LES PSAUMES, LEÇON DE FIDÉLITÉ À DIEU.

Au sermon de la messe de l’Épiphanie, notre Père nous expliqua que les psaumes sont avant tout des prières mystiques, une nourriture dont chaque âme a absolument besoin pour traduire et exprimer ses sentiments, sa ­relation intime à Dieu Trois Personnes, au Père, au Fils et au Saint-Esprit, si bon, si miséricordieux…

«  Je voudrais insister sur deux thèmes de ces poèmes mystiques. Le premier, c’est que la condition première de la fidélité à Dieu n’est pas dans le légalisme. “ D’abord, donne-moi ton cœur, ensuite on verra pour ta conduite et la réforme de tes mœurs ”, semble dire Dieu dans l’Ancien Testament. D’abord, fuis l’idolâtrie  !

«  Le deuxième thème de ces psaumes nous est particulièrement utile. La Loi de Dieu dans laquelle se complaisent les psalmistes, ce ne sont pas d’abord des prescriptions légales, moralisantes  : c’est toute la parole de Dieu, sa création, ses interventions dans l’histoire en faveur de son peuple. Autant dire qu’aujourd’hui, nous avons une vie mystique qui n’est pas individuelle, resserrée dans le secret de nos cœurs, c’est un amour de la Parole de Dieu qu’est Jésus-Christ, Parole incarnée, répandue par l’Église au fil de ses fêtes liturgiques, vies de saints, pèlerinages, etc.  »

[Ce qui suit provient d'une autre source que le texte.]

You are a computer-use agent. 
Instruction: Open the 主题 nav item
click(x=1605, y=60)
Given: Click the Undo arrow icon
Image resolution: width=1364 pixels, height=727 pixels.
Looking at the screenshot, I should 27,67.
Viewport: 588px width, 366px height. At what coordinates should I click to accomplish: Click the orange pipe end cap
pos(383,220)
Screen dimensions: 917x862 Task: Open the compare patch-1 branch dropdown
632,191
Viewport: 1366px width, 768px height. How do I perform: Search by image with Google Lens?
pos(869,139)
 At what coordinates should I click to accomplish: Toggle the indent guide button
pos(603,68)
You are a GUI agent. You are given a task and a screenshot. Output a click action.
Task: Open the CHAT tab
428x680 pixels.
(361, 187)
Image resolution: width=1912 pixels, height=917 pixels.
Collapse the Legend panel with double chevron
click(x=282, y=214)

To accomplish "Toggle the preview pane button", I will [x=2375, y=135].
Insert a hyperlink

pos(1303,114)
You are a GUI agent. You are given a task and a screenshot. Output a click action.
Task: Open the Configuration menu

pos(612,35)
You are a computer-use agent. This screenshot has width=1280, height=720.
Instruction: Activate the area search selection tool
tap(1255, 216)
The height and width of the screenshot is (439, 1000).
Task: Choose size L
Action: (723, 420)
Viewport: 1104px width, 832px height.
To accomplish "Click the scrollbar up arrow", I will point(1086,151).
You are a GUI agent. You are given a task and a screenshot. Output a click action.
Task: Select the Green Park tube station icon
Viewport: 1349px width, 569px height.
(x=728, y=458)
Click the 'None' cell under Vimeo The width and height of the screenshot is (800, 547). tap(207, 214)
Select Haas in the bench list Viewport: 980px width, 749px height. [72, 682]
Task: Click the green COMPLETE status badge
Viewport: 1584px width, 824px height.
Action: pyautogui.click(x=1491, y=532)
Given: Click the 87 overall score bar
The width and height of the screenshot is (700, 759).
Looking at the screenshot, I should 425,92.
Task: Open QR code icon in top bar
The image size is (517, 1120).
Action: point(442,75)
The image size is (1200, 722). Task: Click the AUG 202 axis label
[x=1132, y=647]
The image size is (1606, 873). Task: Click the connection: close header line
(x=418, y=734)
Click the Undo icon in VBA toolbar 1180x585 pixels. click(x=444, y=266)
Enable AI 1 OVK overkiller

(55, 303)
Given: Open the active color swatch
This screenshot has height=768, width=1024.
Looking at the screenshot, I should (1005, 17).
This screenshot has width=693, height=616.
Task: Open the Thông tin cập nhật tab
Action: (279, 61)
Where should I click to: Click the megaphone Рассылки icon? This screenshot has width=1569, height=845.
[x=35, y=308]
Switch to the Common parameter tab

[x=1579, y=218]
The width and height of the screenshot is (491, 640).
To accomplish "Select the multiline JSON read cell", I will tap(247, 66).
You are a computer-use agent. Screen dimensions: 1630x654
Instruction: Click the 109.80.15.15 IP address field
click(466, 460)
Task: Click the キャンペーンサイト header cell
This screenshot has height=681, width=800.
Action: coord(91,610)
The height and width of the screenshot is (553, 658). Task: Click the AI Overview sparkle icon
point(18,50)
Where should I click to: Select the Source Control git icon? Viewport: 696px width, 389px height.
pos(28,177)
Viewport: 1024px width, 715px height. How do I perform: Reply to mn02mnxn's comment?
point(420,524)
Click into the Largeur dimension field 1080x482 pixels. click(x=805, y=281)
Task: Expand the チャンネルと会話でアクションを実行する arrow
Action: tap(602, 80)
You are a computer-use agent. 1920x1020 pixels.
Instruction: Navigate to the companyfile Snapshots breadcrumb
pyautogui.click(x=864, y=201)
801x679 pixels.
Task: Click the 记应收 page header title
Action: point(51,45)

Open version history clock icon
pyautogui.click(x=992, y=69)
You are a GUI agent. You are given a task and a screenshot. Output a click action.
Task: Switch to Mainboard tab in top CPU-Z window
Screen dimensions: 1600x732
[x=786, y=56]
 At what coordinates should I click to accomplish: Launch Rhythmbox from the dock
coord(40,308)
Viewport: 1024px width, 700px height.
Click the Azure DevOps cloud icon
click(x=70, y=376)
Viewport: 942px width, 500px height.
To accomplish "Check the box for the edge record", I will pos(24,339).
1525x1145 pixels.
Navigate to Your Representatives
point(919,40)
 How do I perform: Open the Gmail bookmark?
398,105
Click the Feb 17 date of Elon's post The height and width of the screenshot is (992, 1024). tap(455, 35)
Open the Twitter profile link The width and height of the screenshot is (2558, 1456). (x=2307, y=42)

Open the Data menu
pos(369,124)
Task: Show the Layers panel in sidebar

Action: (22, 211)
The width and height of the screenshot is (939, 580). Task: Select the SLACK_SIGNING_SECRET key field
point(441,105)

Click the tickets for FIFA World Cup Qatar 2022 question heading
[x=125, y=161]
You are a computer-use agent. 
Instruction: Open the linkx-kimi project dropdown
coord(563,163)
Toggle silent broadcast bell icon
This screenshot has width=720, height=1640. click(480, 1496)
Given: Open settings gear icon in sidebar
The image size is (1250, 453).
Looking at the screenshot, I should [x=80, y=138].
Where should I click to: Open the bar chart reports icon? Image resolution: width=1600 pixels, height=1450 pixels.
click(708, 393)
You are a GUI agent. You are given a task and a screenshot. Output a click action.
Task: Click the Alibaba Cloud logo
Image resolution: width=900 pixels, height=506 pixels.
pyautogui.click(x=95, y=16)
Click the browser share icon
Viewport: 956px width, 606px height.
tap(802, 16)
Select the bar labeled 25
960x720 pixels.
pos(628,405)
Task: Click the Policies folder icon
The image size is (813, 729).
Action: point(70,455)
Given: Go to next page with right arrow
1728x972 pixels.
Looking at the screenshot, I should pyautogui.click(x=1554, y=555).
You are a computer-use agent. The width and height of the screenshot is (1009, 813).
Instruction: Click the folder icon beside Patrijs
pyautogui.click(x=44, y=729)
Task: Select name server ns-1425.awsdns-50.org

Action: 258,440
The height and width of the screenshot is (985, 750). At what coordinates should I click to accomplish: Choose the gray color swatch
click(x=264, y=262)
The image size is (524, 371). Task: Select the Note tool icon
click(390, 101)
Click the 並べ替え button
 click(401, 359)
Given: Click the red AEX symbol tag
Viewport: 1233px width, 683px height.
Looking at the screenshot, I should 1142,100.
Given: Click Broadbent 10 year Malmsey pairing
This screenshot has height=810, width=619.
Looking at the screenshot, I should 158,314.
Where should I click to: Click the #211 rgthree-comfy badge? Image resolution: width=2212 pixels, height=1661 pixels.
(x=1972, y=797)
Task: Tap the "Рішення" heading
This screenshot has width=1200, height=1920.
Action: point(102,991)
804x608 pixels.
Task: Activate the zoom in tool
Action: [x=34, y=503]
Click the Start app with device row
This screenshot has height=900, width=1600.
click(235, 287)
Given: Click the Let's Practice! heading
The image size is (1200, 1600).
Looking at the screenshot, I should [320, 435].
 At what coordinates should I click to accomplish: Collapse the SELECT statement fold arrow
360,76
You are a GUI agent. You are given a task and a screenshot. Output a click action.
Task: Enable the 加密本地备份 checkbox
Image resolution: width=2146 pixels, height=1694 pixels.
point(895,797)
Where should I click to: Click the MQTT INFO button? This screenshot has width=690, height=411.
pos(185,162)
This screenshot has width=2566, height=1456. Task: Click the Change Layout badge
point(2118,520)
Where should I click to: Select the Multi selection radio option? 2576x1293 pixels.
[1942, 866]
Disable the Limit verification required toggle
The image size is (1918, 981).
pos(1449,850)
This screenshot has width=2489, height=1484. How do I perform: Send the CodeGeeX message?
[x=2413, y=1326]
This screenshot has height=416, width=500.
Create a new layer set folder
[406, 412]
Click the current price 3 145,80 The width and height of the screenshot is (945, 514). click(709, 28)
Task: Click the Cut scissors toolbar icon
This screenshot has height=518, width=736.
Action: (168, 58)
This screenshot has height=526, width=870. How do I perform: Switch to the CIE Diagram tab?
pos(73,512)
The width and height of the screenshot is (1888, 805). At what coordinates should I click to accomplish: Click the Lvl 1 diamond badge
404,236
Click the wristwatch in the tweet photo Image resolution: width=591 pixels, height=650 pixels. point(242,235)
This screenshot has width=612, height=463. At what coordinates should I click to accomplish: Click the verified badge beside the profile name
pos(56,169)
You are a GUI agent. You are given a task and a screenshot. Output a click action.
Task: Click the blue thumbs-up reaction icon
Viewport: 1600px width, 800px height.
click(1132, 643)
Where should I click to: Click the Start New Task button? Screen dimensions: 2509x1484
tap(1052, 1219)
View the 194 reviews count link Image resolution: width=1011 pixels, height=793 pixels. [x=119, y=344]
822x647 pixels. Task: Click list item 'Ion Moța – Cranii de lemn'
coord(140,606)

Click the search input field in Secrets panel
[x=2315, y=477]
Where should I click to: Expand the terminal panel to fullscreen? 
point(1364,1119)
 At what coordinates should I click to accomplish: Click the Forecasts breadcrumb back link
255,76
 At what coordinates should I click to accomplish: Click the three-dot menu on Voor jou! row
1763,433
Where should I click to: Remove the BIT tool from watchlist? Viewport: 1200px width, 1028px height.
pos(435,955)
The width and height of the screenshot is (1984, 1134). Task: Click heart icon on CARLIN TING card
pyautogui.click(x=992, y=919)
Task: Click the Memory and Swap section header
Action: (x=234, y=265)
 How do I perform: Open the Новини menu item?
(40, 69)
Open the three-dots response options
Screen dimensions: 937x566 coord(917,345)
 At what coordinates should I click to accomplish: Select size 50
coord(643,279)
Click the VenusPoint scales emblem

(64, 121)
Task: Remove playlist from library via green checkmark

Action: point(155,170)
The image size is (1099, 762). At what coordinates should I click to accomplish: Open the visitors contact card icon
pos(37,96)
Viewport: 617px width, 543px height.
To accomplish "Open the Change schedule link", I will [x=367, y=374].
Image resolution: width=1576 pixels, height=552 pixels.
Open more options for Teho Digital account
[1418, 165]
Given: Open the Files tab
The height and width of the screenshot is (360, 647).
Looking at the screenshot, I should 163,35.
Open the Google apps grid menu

ESPÉRANCE, CONVERSION, CONSÉCRATION.

Notre Père ne laissa pas partir nos amis, en 1981, comme en 2016, sans leur donner des consignes précises et des encouragements  : «  L’expérience des psalmistes montre qu’on peut vivre fort longtemps, pendant des siècles, en disant à Dieu  : “ Jusques à quand, Seigneur, jusques à quand nous laisserez-vous sous la persécution des méchants, Seigneur  ? Levez-vous  ! ”

«  Je suis persuadé que nous allons vers des épreuves, mais je suis persuadé aussi que ces épreuves seront pour nous le moyen du salut. Le message de Fatima est là pour nous en montrer la signification […]. Non, nous n’en sortirons pas par des moyens humains, il faut que nous nous convertissions  ! Consacrons-nous personnellement, consacrons nos familles au Divin Cœur de Jésus, au Cœur Immaculé de Marie, pour être sauvés à travers les terribles moments qui se préparent.  »

SERONS-NOUS TOUS DES MUSULMANS  ?

C’est le dimanche matin que nos amis écoutèrent cette conférence de 1986, plus que jamais actuelle. Elle mériterait de figurer au programme d’études des officiers de l’École de guerre, là où on trouve encore des gens sérieux. Outre ses pertinentes considérations géopolitiques ou sociologiques, voici les principes majeurs de sa démonstration.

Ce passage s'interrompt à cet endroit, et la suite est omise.